INPUT>
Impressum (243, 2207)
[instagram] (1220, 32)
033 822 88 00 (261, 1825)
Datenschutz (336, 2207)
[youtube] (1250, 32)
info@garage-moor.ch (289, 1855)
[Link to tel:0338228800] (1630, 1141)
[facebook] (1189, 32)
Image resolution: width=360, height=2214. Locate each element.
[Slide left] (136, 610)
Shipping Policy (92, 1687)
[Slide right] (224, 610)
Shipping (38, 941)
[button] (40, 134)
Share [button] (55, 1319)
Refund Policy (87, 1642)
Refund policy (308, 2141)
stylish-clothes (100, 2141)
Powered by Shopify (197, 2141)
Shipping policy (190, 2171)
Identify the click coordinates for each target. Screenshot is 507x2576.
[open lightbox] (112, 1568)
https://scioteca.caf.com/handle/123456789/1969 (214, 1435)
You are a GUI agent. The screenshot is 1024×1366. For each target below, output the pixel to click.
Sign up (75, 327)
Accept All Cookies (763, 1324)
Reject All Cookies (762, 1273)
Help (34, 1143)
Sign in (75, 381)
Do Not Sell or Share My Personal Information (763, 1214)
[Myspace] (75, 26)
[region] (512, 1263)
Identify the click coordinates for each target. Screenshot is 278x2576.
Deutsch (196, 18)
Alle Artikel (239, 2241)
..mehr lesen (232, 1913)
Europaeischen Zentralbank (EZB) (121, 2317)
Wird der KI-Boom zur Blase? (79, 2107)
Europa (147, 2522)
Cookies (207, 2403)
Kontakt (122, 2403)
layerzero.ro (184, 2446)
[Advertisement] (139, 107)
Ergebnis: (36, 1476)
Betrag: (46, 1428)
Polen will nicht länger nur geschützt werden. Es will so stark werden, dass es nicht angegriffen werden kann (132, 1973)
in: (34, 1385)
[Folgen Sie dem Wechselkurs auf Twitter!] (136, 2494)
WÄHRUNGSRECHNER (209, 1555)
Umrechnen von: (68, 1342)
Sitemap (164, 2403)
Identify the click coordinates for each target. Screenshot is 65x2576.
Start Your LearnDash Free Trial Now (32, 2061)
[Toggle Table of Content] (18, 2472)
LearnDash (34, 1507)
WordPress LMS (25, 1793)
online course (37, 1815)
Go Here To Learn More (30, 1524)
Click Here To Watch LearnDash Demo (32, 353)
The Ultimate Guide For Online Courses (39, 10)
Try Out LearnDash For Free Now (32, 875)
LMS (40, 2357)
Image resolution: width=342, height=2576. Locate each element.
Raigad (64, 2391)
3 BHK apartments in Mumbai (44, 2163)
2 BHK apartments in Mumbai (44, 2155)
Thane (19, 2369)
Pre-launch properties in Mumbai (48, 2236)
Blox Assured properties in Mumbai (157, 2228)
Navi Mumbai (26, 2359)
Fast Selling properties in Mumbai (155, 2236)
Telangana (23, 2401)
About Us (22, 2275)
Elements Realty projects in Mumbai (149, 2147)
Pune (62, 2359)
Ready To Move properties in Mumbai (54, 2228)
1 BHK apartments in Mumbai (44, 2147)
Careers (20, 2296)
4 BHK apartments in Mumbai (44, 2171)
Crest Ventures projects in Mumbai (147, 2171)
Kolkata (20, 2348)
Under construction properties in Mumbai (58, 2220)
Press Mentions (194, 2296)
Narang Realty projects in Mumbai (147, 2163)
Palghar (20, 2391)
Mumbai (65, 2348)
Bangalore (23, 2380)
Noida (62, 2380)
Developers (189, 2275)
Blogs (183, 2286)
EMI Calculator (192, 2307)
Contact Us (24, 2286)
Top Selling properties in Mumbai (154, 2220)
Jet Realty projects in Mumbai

EXERCISE OBJECTIVE>
Write out the listing's lines exactly, from its first line through the line that contains "[Myspace] (75, 26)", and stop there.

ANSWER SPACE>
Impressum (243, 2207)
[instagram] (1220, 32)
033 822 88 00 (261, 1825)
Datenschutz (336, 2207)
[youtube] (1250, 32)
info@garage-moor.ch (289, 1855)
[Link to tel:0338228800] (1630, 1141)
[facebook] (1189, 32)
Image resolution: width=360, height=2214. Locate each element.
[Slide left] (136, 610)
Shipping Policy (92, 1687)
[Slide right] (224, 610)
Shipping (38, 941)
[button] (40, 134)
Share [button] (55, 1319)
Refund Policy (87, 1642)
Refund policy (308, 2141)
stylish-clothes (100, 2141)
Powered by Shopify (197, 2141)
Shipping policy (190, 2171)
Identify the click coordinates for each target. Screenshot is 507x2576.
[open lightbox] (112, 1568)
https://scioteca.caf.com/handle/123456789/1969 (214, 1435)
You are a GUI agent. The screenshot is 1024×1366. For each target below, output the pixel to click.
Sign up (75, 327)
Accept All Cookies (763, 1324)
Reject All Cookies (762, 1273)
Help (34, 1143)
Sign in (75, 381)
Do Not Sell or Share My Personal Information (763, 1214)
[Myspace] (75, 26)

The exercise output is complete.